*ABOUT THIS EXERCISE*. Once you find the line with "This screenshot has height=390, width=1216." in the data that follows, repeat it and every line after it exactly, through the line with "Task: Open the 30d time range".

*RECORDS SUPPLIED*.

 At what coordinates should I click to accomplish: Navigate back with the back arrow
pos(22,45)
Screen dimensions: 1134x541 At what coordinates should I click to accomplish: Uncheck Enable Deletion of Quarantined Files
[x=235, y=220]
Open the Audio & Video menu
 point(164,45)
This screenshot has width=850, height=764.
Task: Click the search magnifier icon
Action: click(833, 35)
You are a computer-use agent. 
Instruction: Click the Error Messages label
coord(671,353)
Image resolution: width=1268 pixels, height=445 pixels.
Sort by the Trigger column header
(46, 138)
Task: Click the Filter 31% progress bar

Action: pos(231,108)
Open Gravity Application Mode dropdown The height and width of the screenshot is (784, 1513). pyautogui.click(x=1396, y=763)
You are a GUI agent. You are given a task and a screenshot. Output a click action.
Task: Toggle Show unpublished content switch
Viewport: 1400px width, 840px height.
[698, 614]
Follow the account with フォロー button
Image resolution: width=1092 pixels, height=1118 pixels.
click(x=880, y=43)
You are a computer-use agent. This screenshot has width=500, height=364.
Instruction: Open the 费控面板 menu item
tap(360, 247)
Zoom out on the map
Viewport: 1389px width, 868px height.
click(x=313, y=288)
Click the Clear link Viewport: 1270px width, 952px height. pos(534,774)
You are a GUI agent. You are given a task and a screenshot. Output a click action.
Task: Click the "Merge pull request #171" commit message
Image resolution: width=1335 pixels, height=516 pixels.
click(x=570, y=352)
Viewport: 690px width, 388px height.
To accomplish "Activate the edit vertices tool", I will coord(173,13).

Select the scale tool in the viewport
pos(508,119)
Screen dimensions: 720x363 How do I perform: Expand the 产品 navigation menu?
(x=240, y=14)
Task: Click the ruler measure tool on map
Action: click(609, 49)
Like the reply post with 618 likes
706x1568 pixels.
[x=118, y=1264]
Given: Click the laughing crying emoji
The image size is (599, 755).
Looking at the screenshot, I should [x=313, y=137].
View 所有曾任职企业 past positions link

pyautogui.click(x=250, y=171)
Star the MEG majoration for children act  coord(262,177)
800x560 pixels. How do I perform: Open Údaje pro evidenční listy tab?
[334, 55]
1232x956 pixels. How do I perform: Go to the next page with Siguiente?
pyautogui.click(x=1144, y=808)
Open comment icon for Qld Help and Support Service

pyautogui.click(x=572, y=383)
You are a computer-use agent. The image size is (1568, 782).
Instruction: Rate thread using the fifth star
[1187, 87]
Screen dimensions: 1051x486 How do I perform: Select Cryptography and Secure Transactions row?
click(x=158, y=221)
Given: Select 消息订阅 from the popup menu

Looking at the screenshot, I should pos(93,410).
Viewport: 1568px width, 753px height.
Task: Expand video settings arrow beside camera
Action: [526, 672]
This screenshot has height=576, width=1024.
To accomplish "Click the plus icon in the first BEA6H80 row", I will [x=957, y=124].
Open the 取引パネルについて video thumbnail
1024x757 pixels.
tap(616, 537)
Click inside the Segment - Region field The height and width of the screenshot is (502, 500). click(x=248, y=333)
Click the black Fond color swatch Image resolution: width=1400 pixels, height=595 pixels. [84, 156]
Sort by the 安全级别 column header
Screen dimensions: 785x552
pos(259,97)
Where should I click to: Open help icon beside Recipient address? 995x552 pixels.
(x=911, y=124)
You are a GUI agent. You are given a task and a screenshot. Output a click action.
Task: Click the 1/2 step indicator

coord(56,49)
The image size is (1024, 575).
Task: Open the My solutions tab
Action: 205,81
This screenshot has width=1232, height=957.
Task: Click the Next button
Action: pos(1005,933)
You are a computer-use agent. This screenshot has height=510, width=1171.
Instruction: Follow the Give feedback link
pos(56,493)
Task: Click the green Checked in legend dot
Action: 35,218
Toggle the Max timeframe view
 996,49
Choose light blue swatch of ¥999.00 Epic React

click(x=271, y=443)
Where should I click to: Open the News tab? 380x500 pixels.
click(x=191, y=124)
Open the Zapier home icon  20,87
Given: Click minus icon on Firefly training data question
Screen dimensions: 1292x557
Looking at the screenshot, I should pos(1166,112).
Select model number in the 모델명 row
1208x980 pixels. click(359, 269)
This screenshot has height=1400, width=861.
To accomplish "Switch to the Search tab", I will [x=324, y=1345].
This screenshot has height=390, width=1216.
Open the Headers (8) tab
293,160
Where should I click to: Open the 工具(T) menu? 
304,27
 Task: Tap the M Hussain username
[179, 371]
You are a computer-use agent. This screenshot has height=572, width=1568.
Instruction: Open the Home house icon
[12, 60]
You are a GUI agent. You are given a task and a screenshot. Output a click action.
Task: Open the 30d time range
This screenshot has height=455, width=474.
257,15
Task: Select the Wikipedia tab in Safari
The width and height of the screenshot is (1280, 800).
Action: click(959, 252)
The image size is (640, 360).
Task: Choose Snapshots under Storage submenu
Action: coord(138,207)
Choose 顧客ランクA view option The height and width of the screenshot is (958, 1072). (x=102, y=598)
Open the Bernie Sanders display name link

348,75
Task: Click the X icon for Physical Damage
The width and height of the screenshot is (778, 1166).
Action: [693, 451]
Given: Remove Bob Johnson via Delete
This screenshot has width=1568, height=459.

*TASK RESULT*.
This screenshot has height=390, width=1216.
Open the Headers (8) tab
293,160
Where should I click to: Open the 工具(T) menu? 
304,27
 Task: Tap the M Hussain username
[179, 371]
You are a computer-use agent. This screenshot has height=572, width=1568.
Instruction: Open the Home house icon
[12, 60]
You are a GUI agent. You are given a task and a screenshot. Output a click action.
Task: Open the 30d time range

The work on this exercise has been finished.